Pour contourner cette entorse au PPRT, l’étude d’impact, réalisée par le cabinet Alphare-Fasis, évoque une mise à disposition du bâtiment 430 à Ipsophene « dans le cadre de la convention plateforme », un dispositif qui permet, sous certaines conditions, de mutualiser un site industriel entre plusieurs exploitants Seveso. Sauf que le site ne bénéficie pas à ce jour du statut de plateforme industrielle qui permettrait une telle convention. (...)

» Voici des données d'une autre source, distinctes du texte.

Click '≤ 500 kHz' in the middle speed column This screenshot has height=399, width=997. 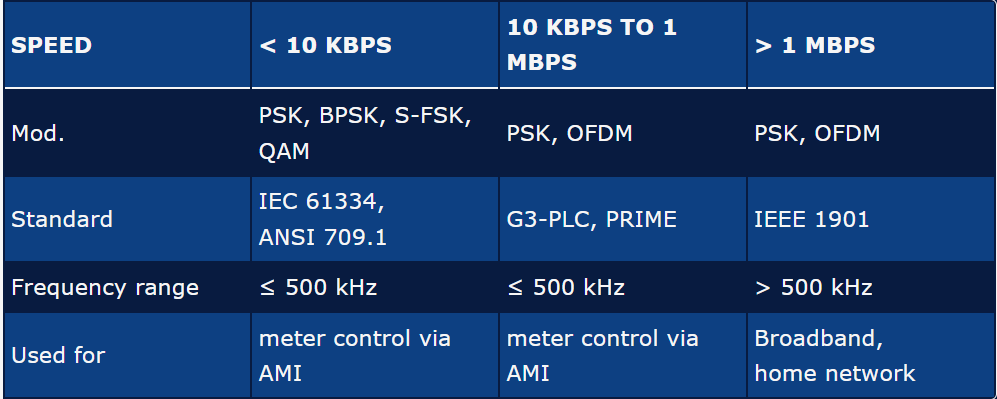[x=623, y=287]
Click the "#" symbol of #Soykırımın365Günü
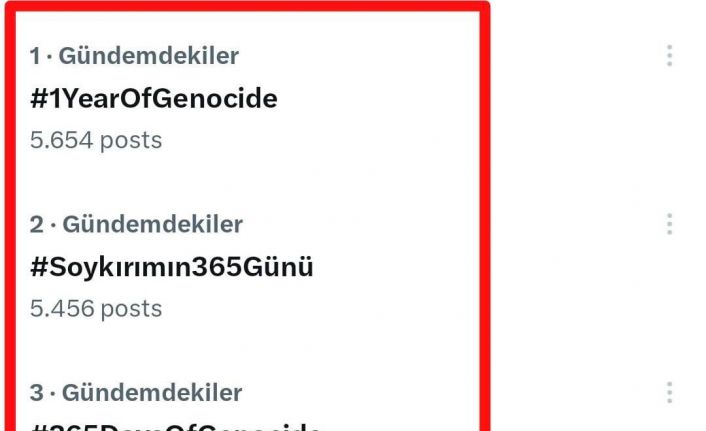This screenshot has height=431, width=706. pyautogui.click(x=39, y=267)
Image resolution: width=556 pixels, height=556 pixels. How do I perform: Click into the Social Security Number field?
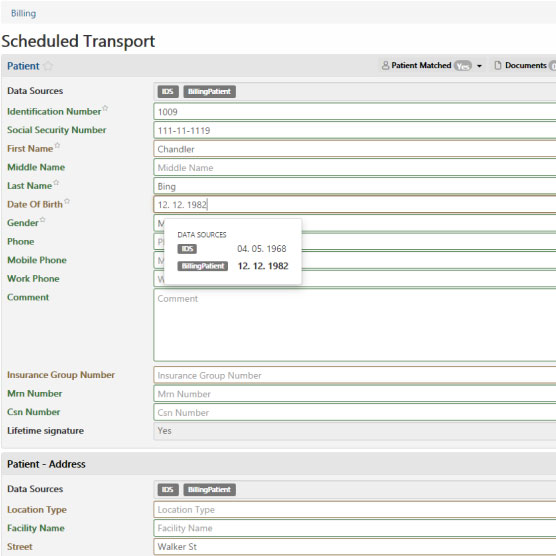(355, 130)
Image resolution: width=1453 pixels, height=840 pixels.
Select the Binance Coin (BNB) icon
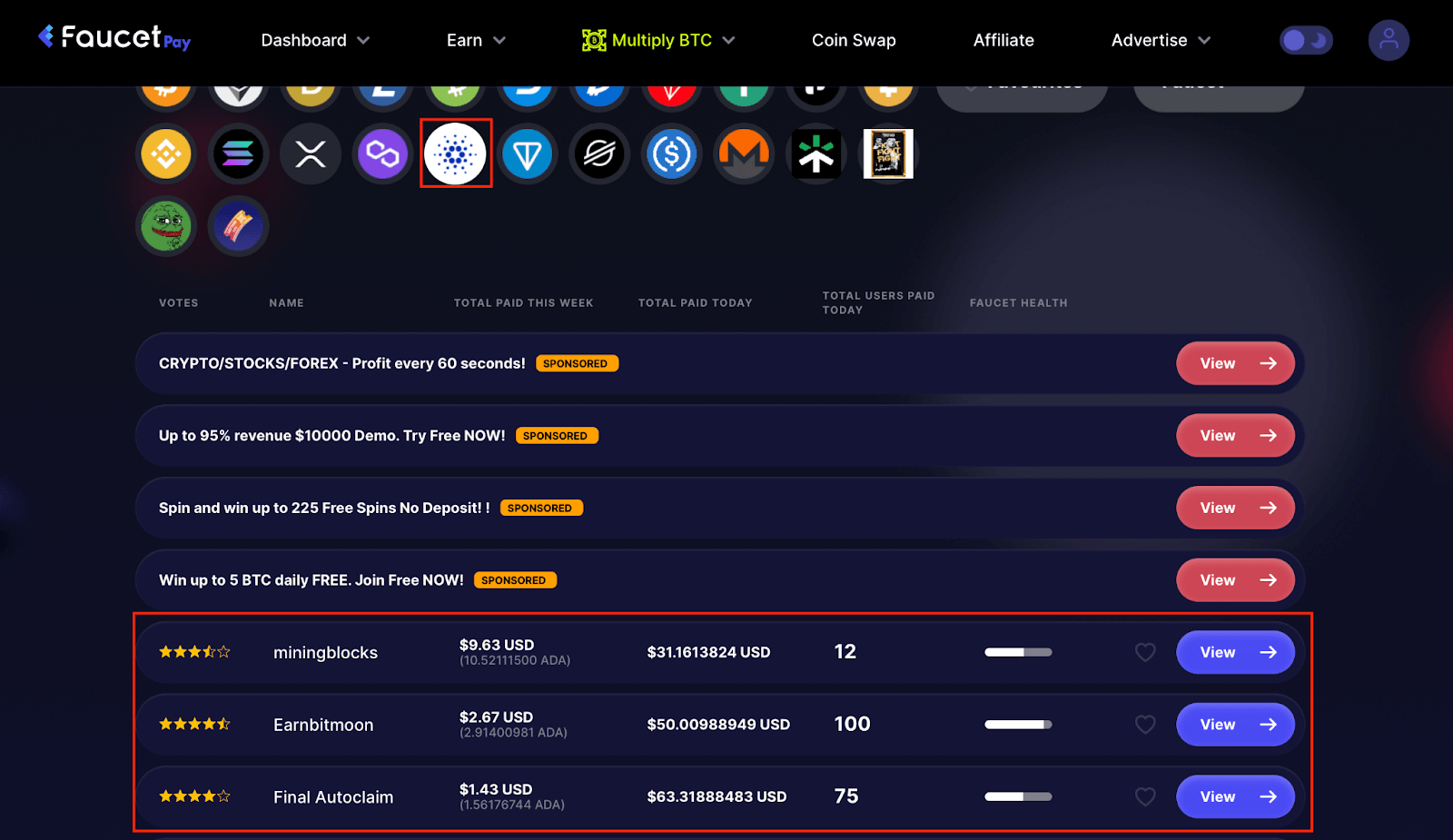[166, 154]
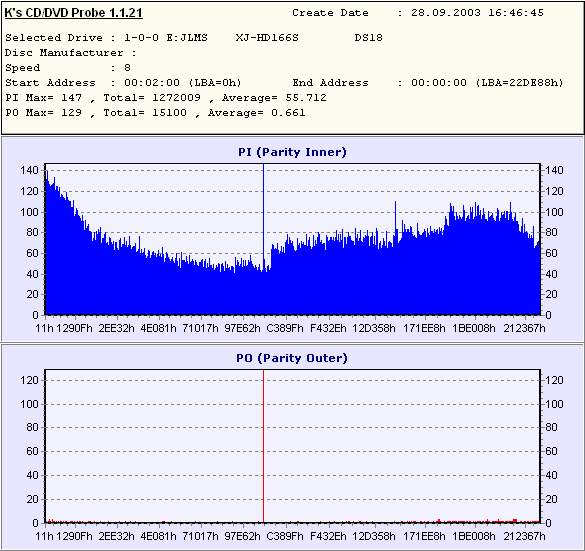Click the 120 label on PO right axis

click(x=554, y=381)
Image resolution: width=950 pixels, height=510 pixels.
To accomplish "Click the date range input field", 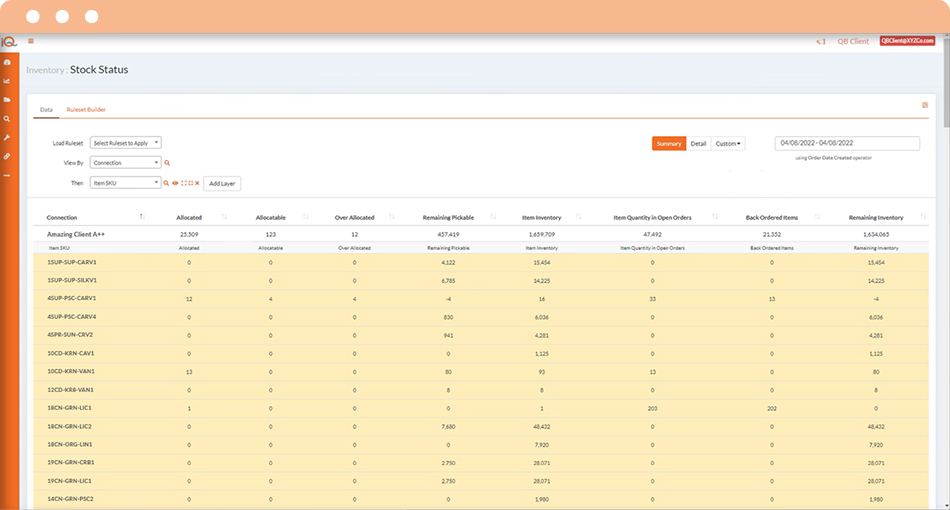I will 847,144.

La perspective de l’implantation d’Ipsophene est surplombée par un spectre : celui d’AZF. (...)
Une usine à côté du poumon vert
Le 27 mars, lors d’une séance du conseil municipal, l’élu d’Archipel citoyen a posé la question au maire. Sans se donner la peine de répondre dans les délais impartis, le maire de la ville, Jean-Luc Moudenc (ex LR), dans une tribune publiée dans La Tribune le 17 avril, a salué un projet « exemplaire » et fustigé « des protestations souvent infondées, toujours déconnectées, par ceux-là mêmes qui ne créent rien, ne produisent rien, mais bloquent tout ».
Interrogé par Mediapart, la mairie de Toulouse baisse d’un ton en faisant savoir que tout en soutenant un « projet porteur d’emplois et de dynamisme économique pour notre territoire […], la collectivité ne pourra se prononcer qu’à compter de la clôture de l’enquête publique et de l’étude de celle-ci ». Et l’avis rendu, assure-t-on, « prendra en compte les risques potentiels liés à l’emplacement, les garanties fournies par les dirigeants d’Ipsophene sur la sécurité, l’absence de rejets significatifs dans l’environnement et les contrôles opérés par l’État ».
Des points apparaissant, de fait, cruciaux pour la municipalité. Car au spectre d’AZF s’ajoute donc un mirage, celui du « poumon vert ». Les îles du Ramier font l’objet de longue date d’un projet de réaménagement dont les travaux ont démarré en 2023. Un grand parc de 7 hectares avec jardin botanique, une maison des associations, une cité des sports urbains ou un « pavillon du bien-être » y verront bientôt le jour.
Dans une note diffusée le 18 juin, la mairie promet « 10 hectares de surface débitumisée et végétalisée », « 8 kilomètres de cheminements piétons et cyclables aménagés » et « plus de 5 000 arbres plantés et 25 000 arbustes plantés dans le cœur de l’île d’ici la fin 2025 ». Le tout aux côtés du Stadium, des installations sportives du Toulouse Football Club, de la piscine Alfred-Nakache, de la cité universitaire et du casino déjà présents sur ces îlots. Lesquels sont désormais reliés aux deux rives du fleuve par de nouveaux ponts-passerelles. (...)
De l’autre côté se tient le site industriel d’ArianeGroup, promis à recevoir Ipsophene. Un projet dont les porteurs vont décidément avoir bien du mal à démontrer qu’ils ont choisi le bon endroit pour participer à la relance de la souveraineté sanitaire du pays.